### Description of the task
Gather the lines below that include the string "Open", copying each in full.

- - -

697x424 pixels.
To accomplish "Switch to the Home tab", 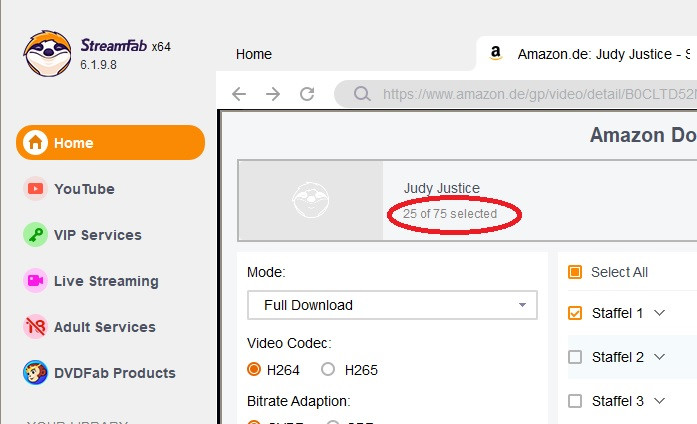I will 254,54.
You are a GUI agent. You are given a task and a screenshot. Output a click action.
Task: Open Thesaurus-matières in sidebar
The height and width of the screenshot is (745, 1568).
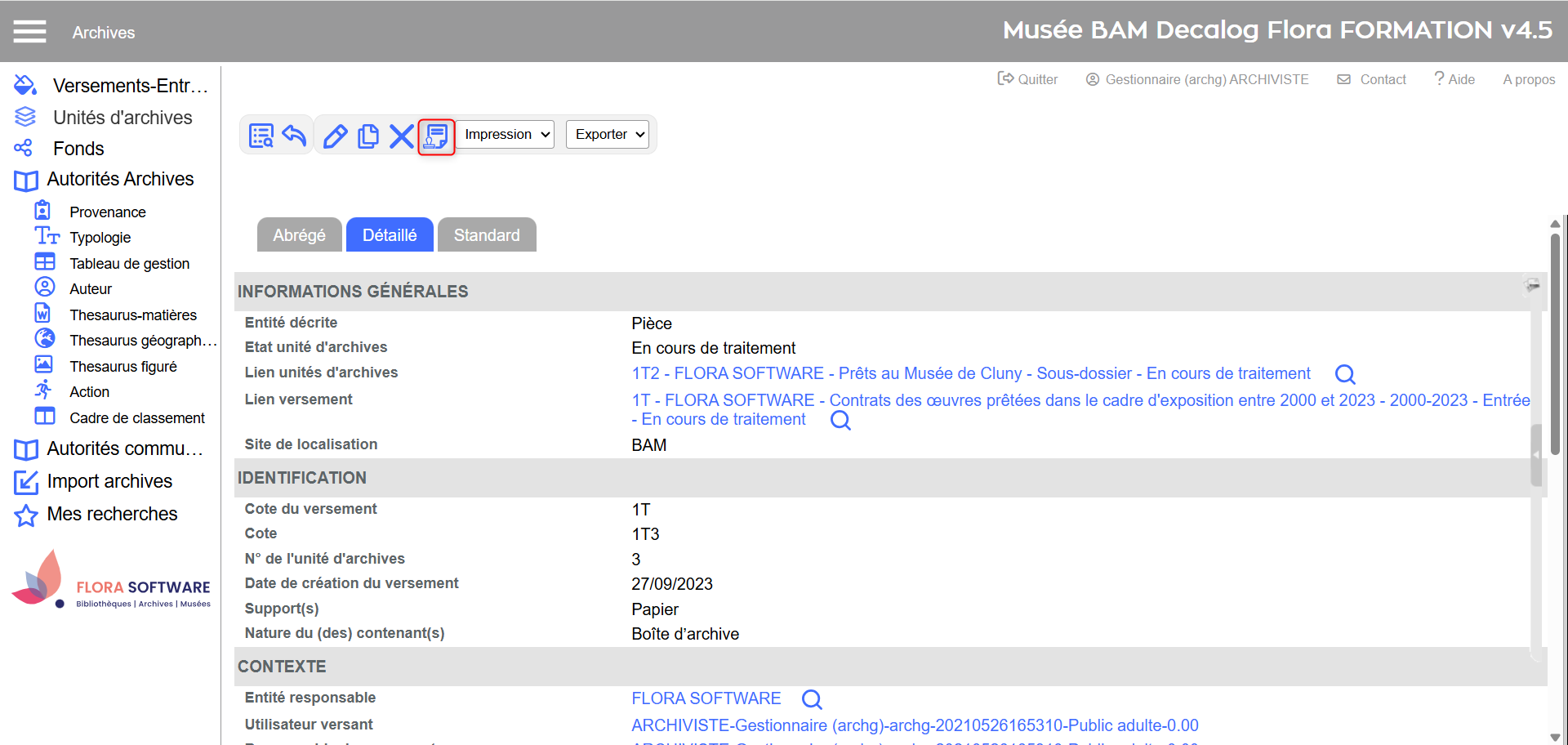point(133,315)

- - -

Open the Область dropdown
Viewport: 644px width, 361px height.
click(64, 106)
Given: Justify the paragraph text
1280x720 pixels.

- - -

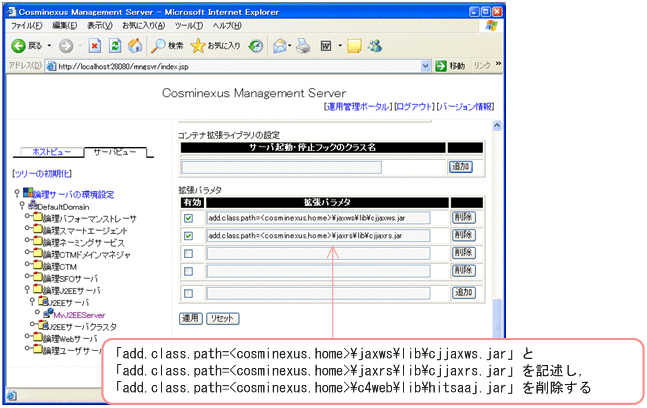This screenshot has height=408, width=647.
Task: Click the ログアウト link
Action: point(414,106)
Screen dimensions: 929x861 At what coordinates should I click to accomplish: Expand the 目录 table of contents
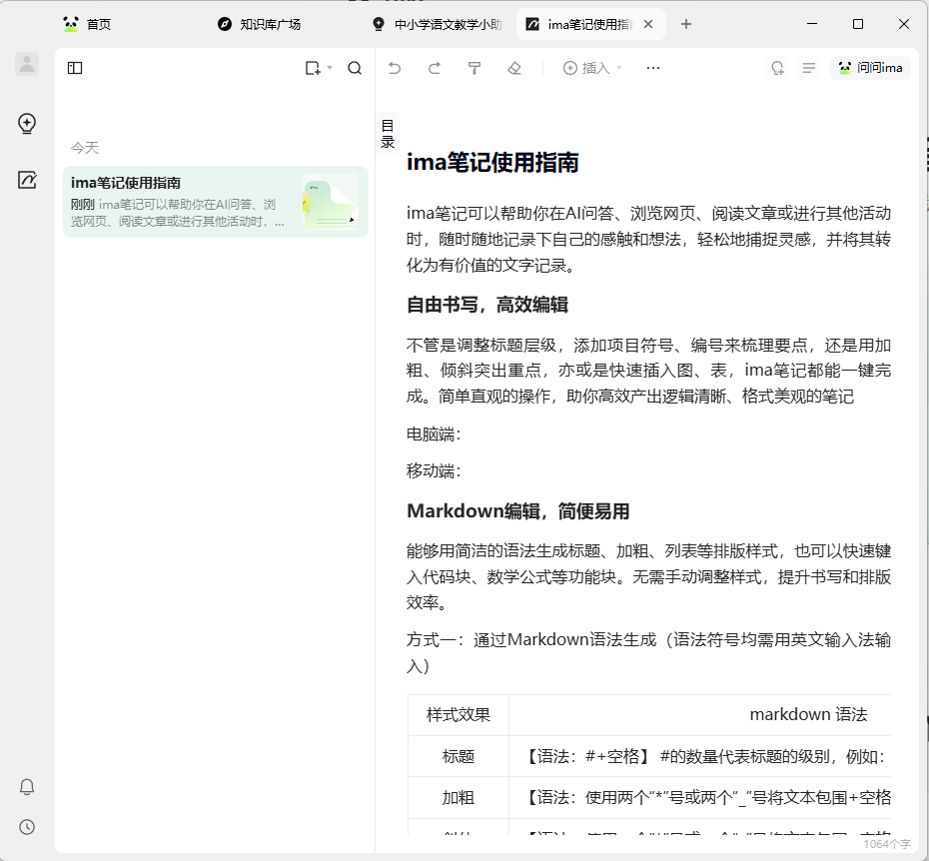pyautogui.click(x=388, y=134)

- - -

### Response for this exercise
Task: Open Thesaurus-matières in sidebar
Open the Область dropdown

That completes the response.